Au total, une exposition qui met en perspective l’œuvre d’un dessinateur de BD qui ne manque vraiment pas de talents pluriels… Et deux albums que je vous conseille vraiment de découvrir!…
Christophe Chabouté, c’est l’auteur de plusieurs livres qui, déjà, marquent l’histoire du neuvième art. Dans la filiation d’un auteur comme Comès, il parvient toujours à emmener ses lecteurs dans des mondes sombres et lumineux tout à la fois, des univers où seule la poésie règne en maîtresse toute de liberté.
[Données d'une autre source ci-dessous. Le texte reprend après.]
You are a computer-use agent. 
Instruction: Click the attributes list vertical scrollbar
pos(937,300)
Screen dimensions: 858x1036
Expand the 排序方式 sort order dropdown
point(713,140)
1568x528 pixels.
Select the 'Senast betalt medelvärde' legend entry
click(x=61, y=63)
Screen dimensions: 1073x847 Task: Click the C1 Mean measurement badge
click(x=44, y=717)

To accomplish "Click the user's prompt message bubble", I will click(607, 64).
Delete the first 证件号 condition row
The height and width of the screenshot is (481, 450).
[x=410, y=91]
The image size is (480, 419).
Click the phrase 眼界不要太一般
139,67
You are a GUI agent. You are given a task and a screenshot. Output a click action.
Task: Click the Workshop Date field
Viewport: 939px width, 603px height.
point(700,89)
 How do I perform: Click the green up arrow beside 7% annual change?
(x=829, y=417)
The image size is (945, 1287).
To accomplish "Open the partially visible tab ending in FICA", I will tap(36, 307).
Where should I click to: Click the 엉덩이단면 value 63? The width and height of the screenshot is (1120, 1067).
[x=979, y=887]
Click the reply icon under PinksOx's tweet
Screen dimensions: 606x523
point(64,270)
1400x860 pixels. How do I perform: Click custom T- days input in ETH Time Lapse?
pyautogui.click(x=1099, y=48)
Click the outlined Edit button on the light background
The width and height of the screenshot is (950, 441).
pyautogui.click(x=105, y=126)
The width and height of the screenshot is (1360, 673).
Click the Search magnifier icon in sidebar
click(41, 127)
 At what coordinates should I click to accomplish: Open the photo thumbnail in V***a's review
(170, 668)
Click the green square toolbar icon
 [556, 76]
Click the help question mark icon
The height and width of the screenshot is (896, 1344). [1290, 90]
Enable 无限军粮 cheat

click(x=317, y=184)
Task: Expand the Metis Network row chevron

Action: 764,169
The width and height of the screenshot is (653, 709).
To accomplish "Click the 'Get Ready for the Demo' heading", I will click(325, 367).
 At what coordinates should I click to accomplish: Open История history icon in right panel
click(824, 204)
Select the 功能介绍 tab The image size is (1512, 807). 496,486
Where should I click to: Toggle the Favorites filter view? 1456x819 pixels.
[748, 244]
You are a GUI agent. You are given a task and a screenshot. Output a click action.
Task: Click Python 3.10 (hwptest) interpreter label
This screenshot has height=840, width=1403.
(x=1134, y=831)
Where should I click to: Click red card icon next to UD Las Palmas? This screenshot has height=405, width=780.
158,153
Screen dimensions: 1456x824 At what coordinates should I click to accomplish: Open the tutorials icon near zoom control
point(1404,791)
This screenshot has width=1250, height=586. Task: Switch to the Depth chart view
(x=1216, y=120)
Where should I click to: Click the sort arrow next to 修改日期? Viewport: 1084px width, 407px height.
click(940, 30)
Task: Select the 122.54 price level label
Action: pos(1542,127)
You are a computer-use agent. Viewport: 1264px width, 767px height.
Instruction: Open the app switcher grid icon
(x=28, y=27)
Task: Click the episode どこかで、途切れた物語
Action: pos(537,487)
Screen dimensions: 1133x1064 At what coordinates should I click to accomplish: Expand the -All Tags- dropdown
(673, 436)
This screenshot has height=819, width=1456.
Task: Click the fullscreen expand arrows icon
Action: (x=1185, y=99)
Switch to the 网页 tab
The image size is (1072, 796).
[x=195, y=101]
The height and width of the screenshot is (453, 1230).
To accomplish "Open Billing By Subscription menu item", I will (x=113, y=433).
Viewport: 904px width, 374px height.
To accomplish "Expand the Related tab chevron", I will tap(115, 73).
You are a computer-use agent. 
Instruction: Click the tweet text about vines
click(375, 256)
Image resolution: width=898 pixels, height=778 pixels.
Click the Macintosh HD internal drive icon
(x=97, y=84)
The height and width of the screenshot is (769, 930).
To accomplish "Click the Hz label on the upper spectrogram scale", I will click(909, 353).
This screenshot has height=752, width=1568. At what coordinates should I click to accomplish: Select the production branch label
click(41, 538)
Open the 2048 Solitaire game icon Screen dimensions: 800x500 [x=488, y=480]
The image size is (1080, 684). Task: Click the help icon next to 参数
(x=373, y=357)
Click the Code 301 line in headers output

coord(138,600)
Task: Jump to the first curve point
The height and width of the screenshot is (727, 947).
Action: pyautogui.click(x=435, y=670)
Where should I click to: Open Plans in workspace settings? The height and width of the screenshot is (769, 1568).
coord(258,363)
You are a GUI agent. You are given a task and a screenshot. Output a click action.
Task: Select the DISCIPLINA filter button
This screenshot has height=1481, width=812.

Et chacun de ses livres est une prouesse, que ce soit l’adaptation de » Moby Dick » ou l’extraordinaire et silencieux » Un peu de bois et d’acier « , que ce soit la noire biographie de » Henri Désiré Landru » ou la description tout en langueur d’une solitude dans » Tout seul « .
Charlélie Couture, c’est ce chanteur dont le phrasé semble glisser sans arrêt de l’anglais au français, dont les musiques aiment s’imprégner de mille influences différentes, du rock au folklore nord-américain, c’est aussi un écrivain de réflexions poétiques, de nouvelles, de carnets de voyage, c’est enfin un peintre, un photographe, un dessinateur.
Chabouté et Couture, ce sont deux artistes complets qui, dans la galerie qui les accueille, se complètent en dialoguant autour du thème d’une mégalopole rêvée…
Charlélie Couture: le projet…
Christophe Chabouté: le projet de cette exposition
Dans les dessins et tableaux qui, côte à côte ou face à face, construisent cette exposition, c’est bien une ville qui apparaît, tantôt très nette, celle de Chabouté, tantôt nimbée d’un flou qui la rend presque transparente, celle de Couture, une ville rêvée, une ville de métal, de structures et d’air, une cité de silence pratiquement déshumanisée. Les vivants, pourtant, y apparaissent. Mais ils semblent, chez Charlélie Couture comme chez Christophe Chabouté, n’être que de passage. Et ce qui reste présent, c’est la ville, cette entité presque vivante de laquelle jaillit une existence propre, une existence parfois de néant, parfois de tumulte. Une existence toujours paradoxale… parce que, finalement, éternellement poétique et énergique…
J’ai toujours trouvé que les livres de Chabouté possédaient une dimension de plus que les autres albums de bd… Une troisième dimension, oui, celle de la musique, une petite musique de vie, une musique qui aide le regard du lecteur à glisser de case en case, de page en page. Et c’est le cas également dans cette exposition où naît, comme aurait pu le dire Julos Beaucarne, une étrange et souveraine musique du silence. Le visiteur est un baladeur. Un baladeur qui découvre, accrochées aux murs, des ballades dessinées qui sont des portes ouvertes vers des réalités dans cesse à réinventer.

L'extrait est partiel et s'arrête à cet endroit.